As described above, the is subjected to various treatments after the above hydrogenation treatment. In a case where the second or third hydrogenation treatment is applied, the hydrogenation conditions are determined within the above specified ranges. Hydrogenation conditions in the first, second and third hydrogenation treatments may be the same or different. Usually, however, the hydrogenation treatment is carried out in such a manner that the conditions for the second hydrogenation treatment are more severe than those for the first hydrogenation treatment and the conditions for the third hydrogenation treatment are more severe than those for the second hydrogenation treatment.
The alkali treatment is carried out for the purpose of removing small amounts of the acidic substances, thereby improving the stability of the distilled ingredient. This alkali treatment is conducted by distillation under reduced pressure in the presence of an alkaline substance such as NaOH, KOH and the like.
The sulfuric acid treatment is generally carried out as a finishing step for the petroleum product; that is, this sulfuric acid treatment is applied for the purpose of improving the properties of the distilled oil by removing the aromatic hydrocarbons, particularly the polycyclic aromatic hydrocarbons, olefins, sulfur compounds and the like. In the present invention, concentrated sulfuric acid is added to the above treated oil in an amount of 0.5 to 5% by weight based on the weight of the treated oil, and the sulfuric acid treatment is carried out at a temperature of room temperature to 60°C Thereafter the sulfuric acid is neutralized with NaOH and the like.
In the present invention, as described above, the distilled oil is treated by the treatments (1) to (5).

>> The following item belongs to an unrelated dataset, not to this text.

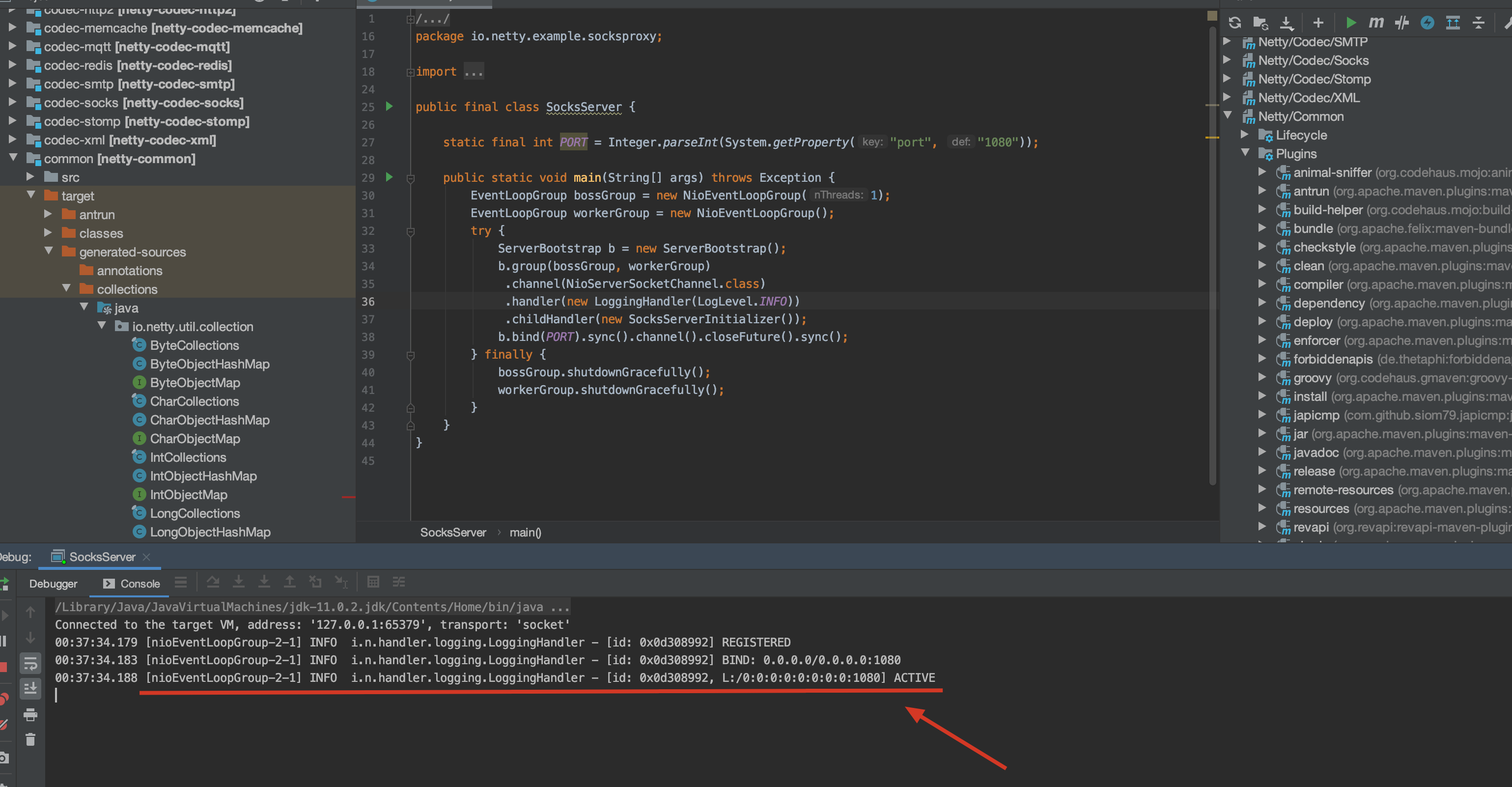
Task: Toggle soft-wrap in debug console
Action: point(30,663)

Of these treatments, the treatments (1), (3) and (4) are suitable.
The paraffin base oil having the above properties can be obtained by the treatment as described above. Preferably used in the present invention is a paraffin base oil which is subjected to clay treatment.
The other component to be used in the present invention is a naphthene base oil. This naphthene base oil has a sulfur content of 0.05 to 1 wt %, preferably 0.2 to 0.6 wt %, a pour point (as determined according to JIS K-2269) of not more than -35°C, preferably not more than -40°C, and a kinematic viscosity at 40°C of 5 to 500 cSt and particularly preferably from a standpoint of saving the amount of energy in operation of the refrigerator, a kinematic viscosity at 40°C of 6 to 30 cSt. If the sulfur content is less than 0.05 wt %, a refrigerator oil having the desired properties cannot be obtained. On the other hand, if the sulfur content is in excess of 1 wt %, the stability in the condition that is in contact with the refrigerant is undesirably reduced.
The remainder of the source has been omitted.